▶ _TASK_: From the Line 6 Helix review below, extract everything from "At the most" down to "patches at will.", copied word for word.

▶ _DOCUMENT EXCERPT_:
Line 6 has always pioneered amp modelling and effects, but the Helix aims to be king of
them all. By Peter Hodgson

The Line 6 Helix is a revolution in guitar signal processing. This is what folks in 1980 might have imagined the guitar would be like in 2017. It’s a full-function sound centre that does pretty much everything you’ll ever need a guitar device to do - how the heck do you review something like that? We’ll give it a shot! 

At the most basic level, the Helix is a multi-effects floorboard processor and amp simulator, but it can be more or less than that depending on what you need it to do. In other words, it can function as a controller for your existing system, it can be your entire signal chain apart from your guitar itself, or it can integrate seamlessly with the rest of your rig in all sorts of interesting ways. For instance, you can use it in ‘four cable method’, or you can plug four separate pedals into four separate loops to be integrated within your patches at will.

▶ _DATASET CONTENT_:
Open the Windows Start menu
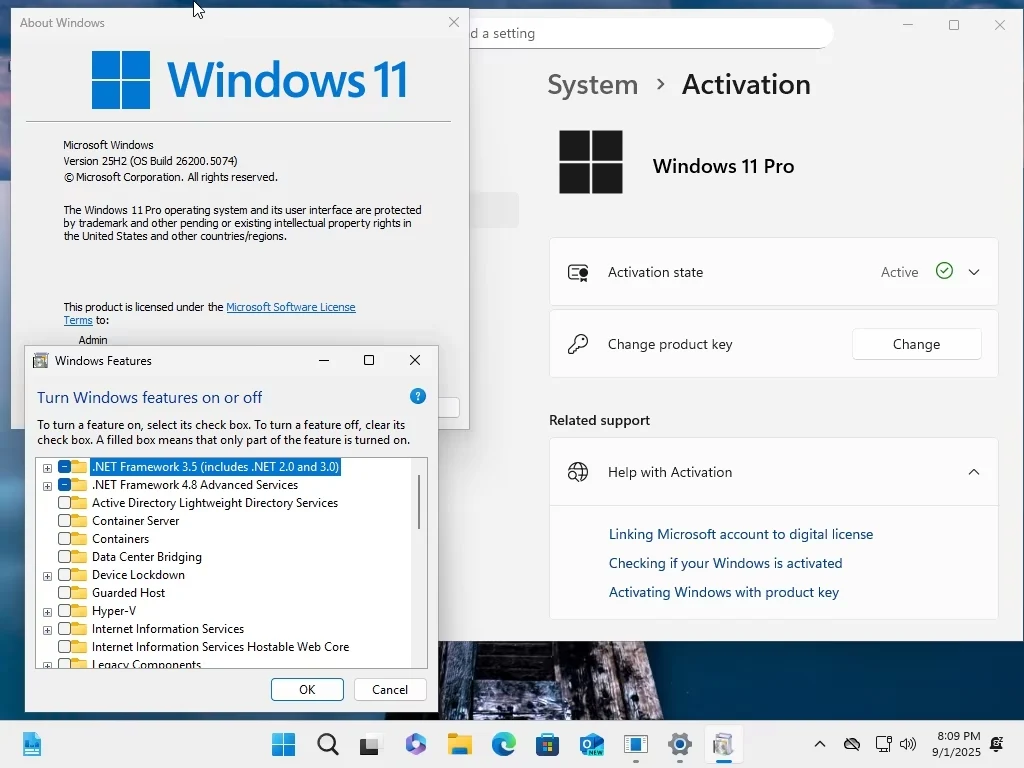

▶ _TASK SOLUTION_:
At the most basic level, the Helix is a multi-effects floorboard processor and amp simulator, but it can be more or less than that depending on what you need it to do. In other words, it can function as a controller for your existing system, it can be your entire signal chain apart from your guitar itself, or it can integrate seamlessly with the rest of your rig in all sorts of interesting ways. For instance, you can use it in ‘four cable method’, or you can plug four separate pedals into four separate loops to be integrated within your patches at will.